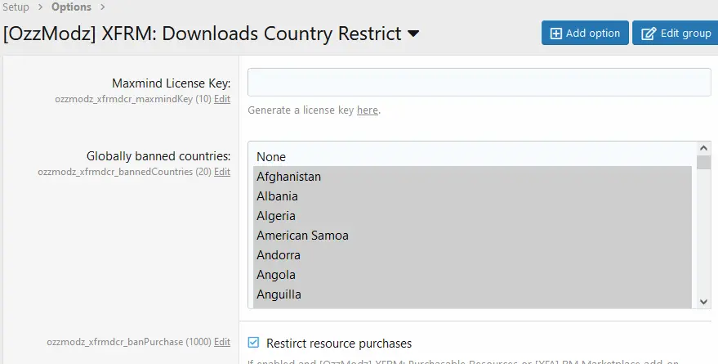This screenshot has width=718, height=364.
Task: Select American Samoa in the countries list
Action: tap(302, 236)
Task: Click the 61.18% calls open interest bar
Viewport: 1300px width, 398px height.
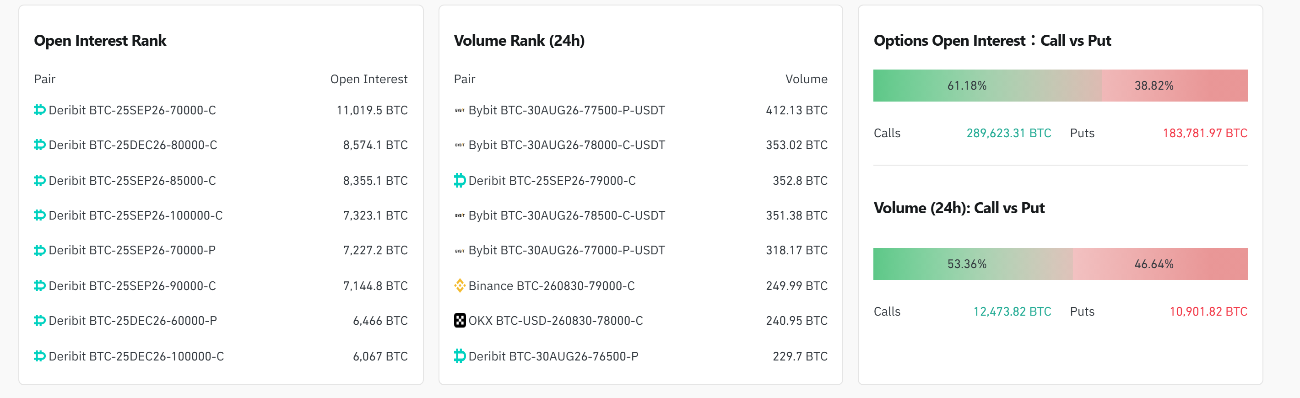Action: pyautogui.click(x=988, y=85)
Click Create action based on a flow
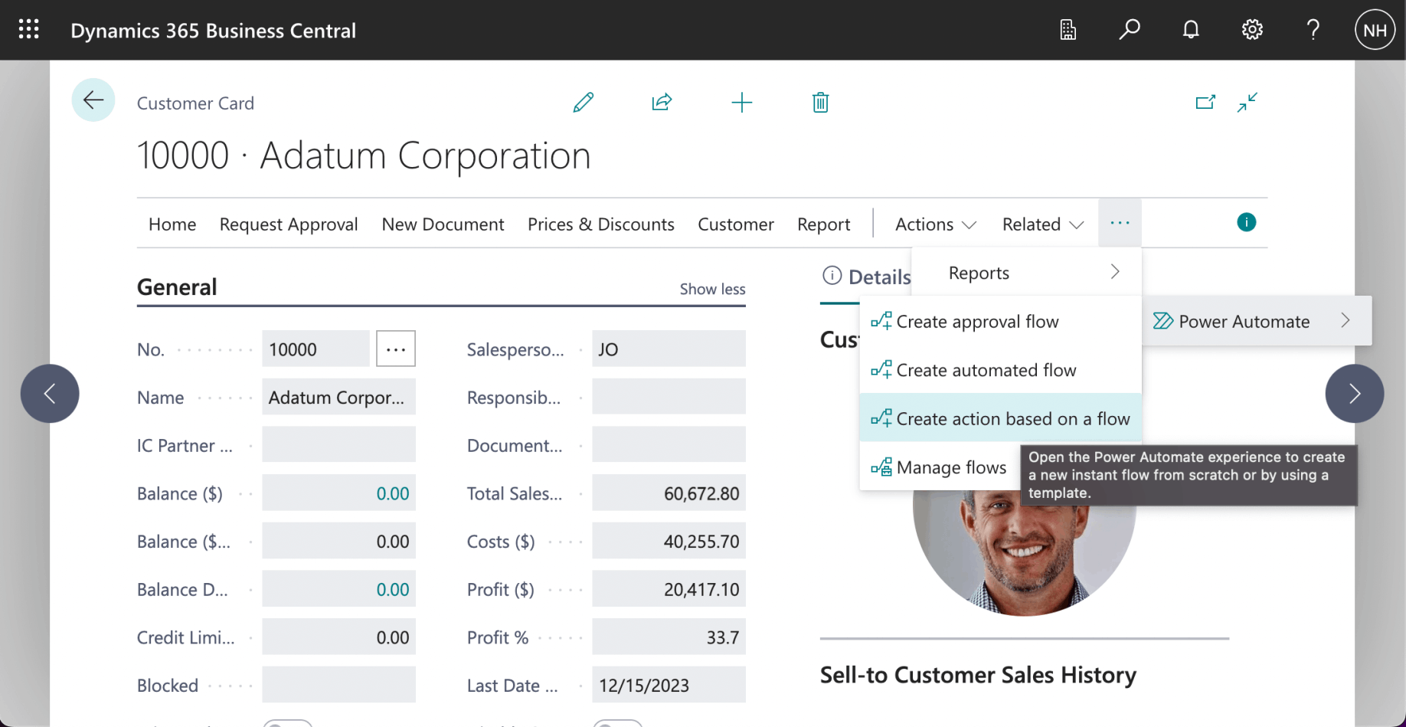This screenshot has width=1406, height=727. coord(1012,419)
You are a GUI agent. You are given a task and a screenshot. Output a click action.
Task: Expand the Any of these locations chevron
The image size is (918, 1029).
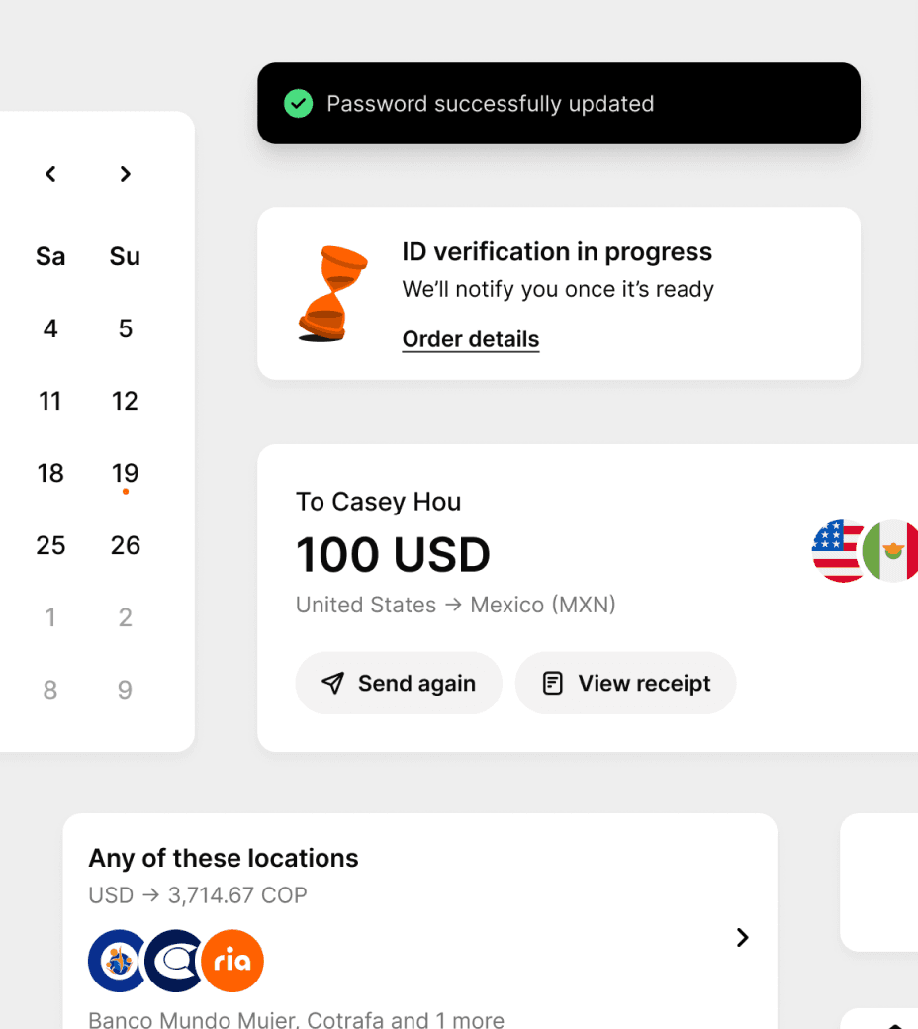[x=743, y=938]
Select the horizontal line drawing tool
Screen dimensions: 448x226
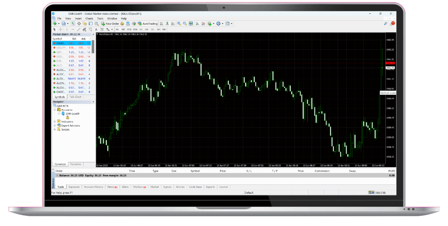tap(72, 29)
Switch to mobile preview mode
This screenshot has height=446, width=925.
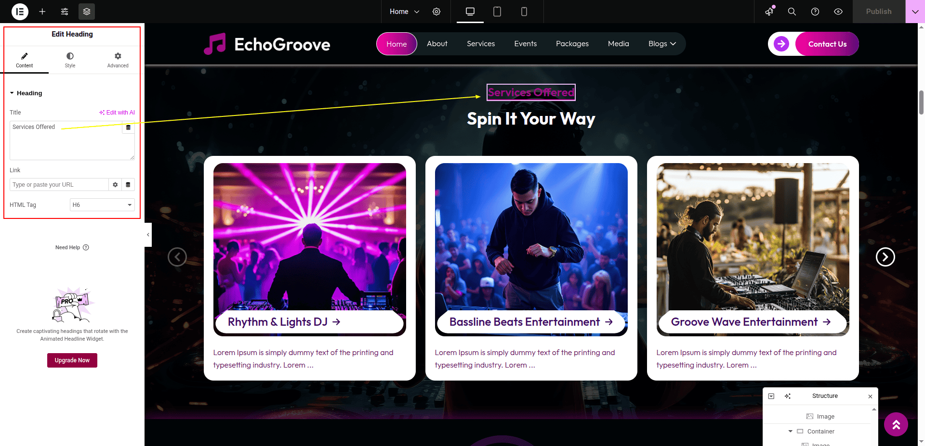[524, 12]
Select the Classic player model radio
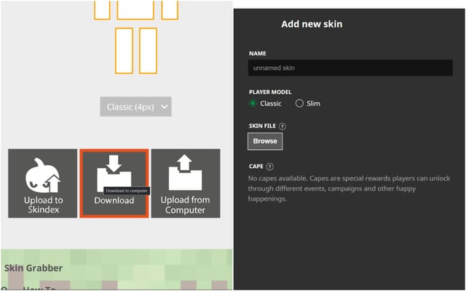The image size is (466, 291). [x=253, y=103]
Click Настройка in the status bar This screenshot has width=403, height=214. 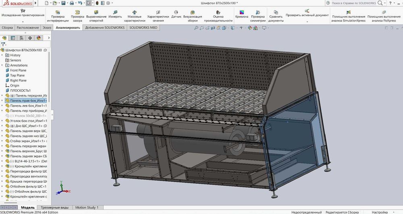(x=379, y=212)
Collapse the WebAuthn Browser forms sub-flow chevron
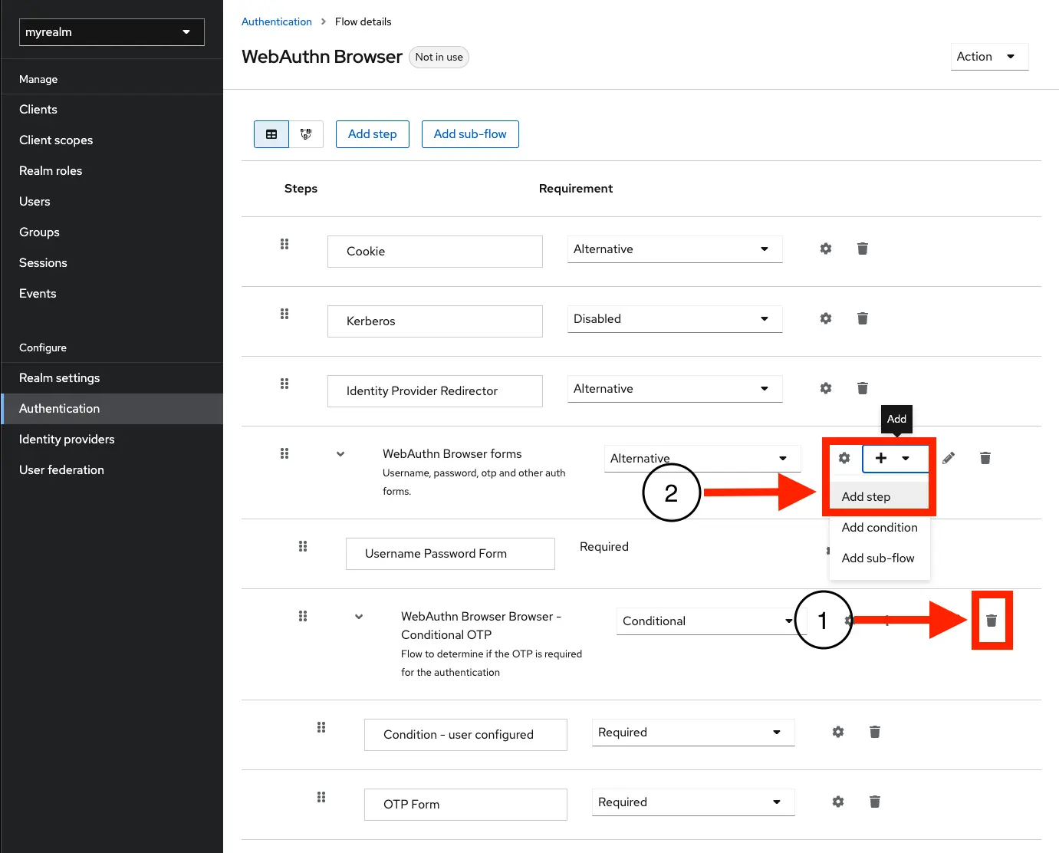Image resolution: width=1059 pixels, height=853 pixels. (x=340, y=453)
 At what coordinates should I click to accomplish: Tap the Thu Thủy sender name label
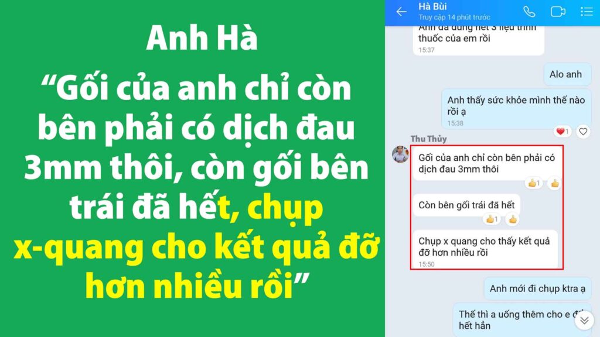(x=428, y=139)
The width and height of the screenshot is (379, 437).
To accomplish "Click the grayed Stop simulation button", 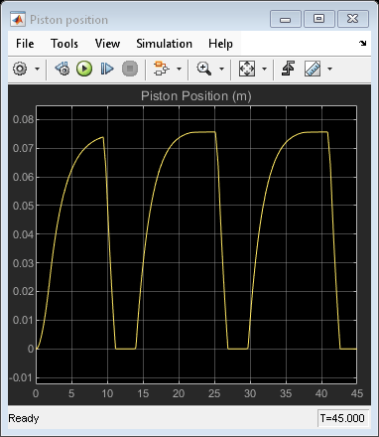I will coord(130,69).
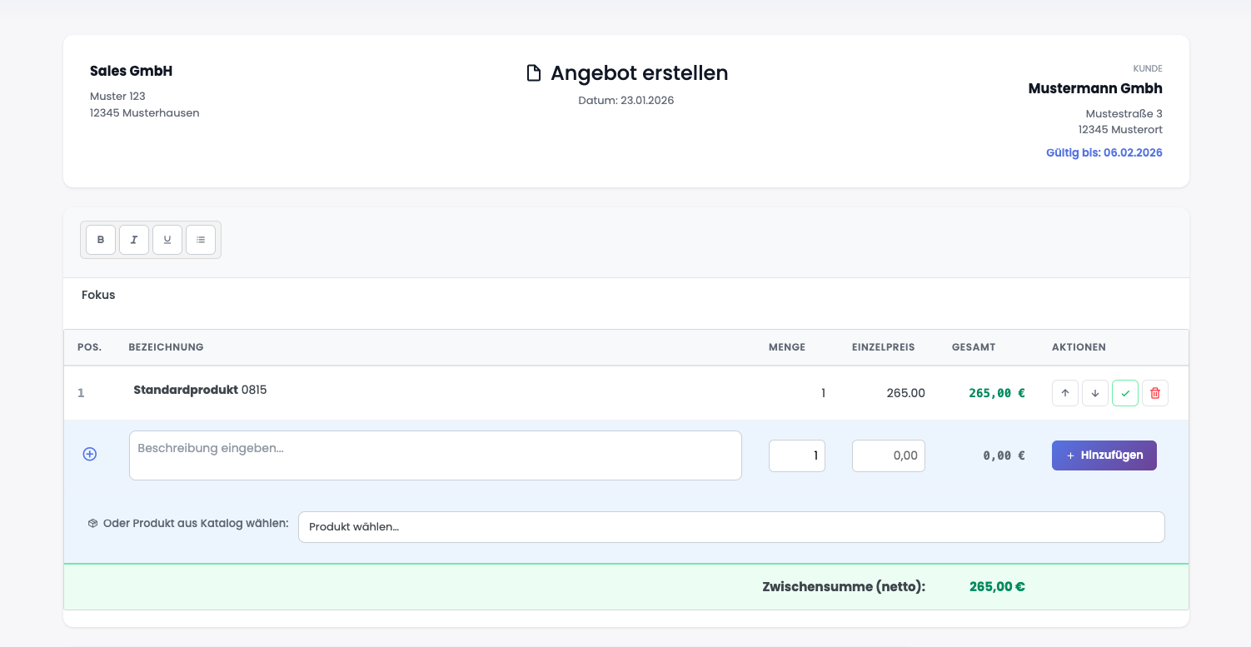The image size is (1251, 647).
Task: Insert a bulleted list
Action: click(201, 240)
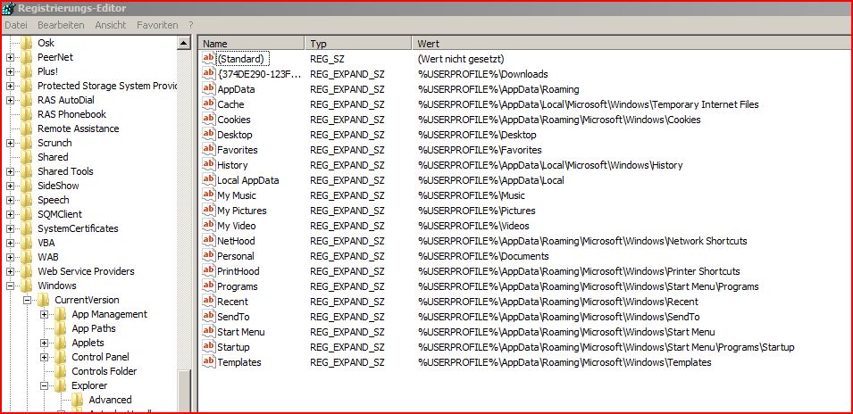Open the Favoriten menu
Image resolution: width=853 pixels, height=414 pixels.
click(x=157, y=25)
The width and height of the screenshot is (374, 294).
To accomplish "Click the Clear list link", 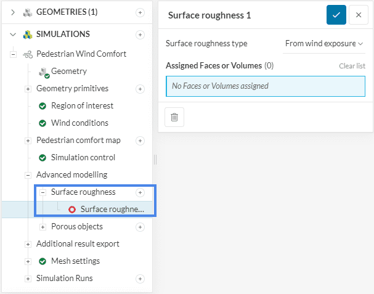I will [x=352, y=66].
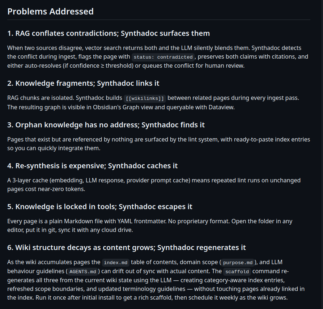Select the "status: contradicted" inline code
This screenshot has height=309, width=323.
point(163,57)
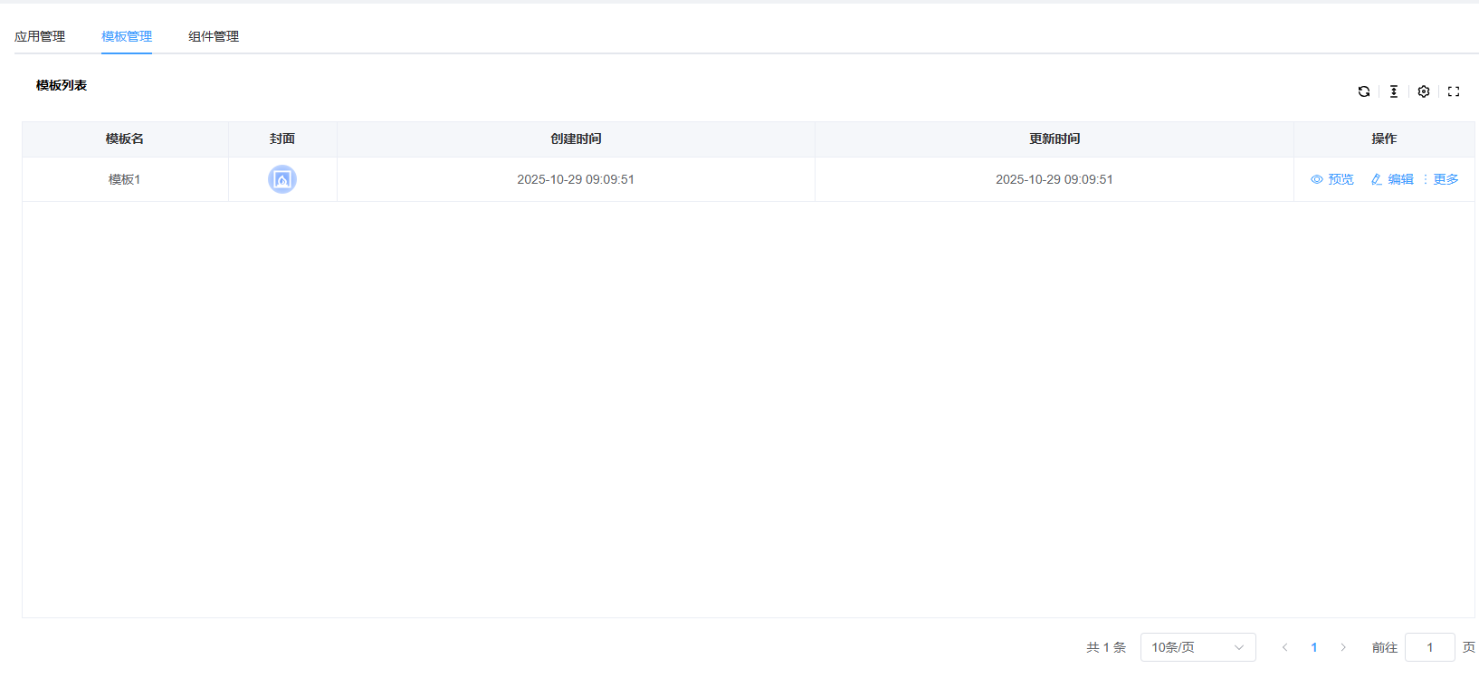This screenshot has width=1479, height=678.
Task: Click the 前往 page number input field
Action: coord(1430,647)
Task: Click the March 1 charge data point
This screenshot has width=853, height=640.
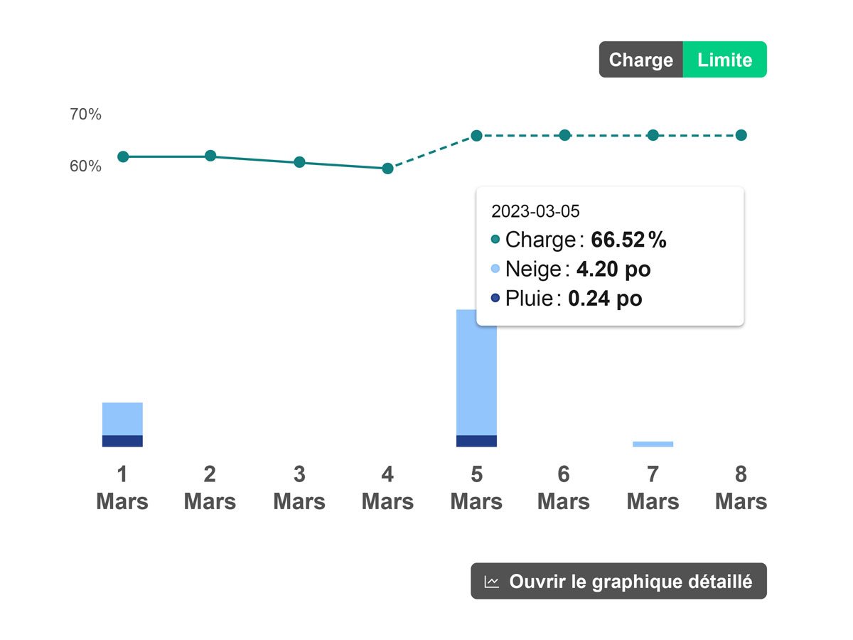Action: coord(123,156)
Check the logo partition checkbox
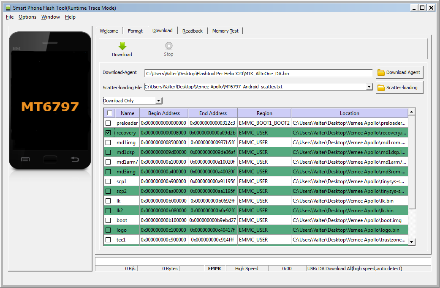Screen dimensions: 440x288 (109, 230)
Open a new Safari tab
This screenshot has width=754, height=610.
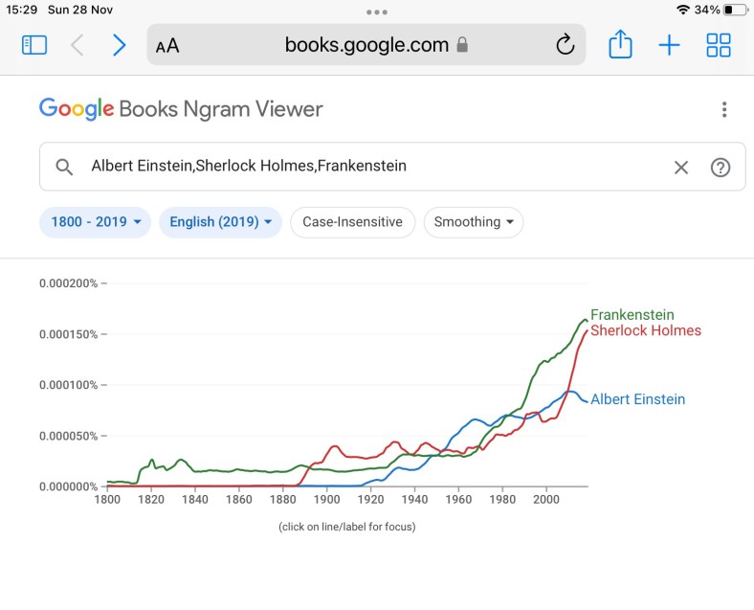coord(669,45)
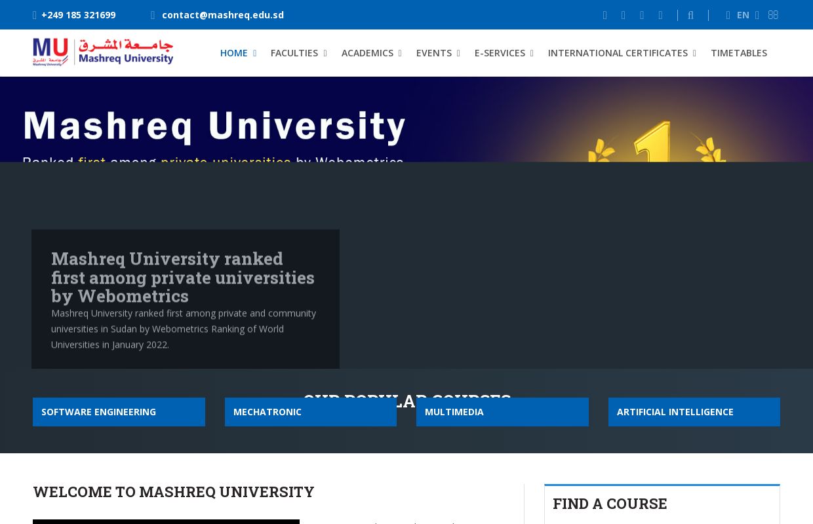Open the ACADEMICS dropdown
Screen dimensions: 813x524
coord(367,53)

§

Leaving out the pictures, please transcribe exactly the lines from the one that holds "This screenshot has width=853, height=640." through the last line of the entries above, both included.

This screenshot has width=853, height=640.
Action: coord(123,156)
Check the logo partition checkbox
Screen dimensions: 440x288 (109, 230)
Open a new Safari tab
This screenshot has width=754, height=610.
coord(669,45)
Open the ACADEMICS dropdown
Screen dimensions: 813x524
coord(367,53)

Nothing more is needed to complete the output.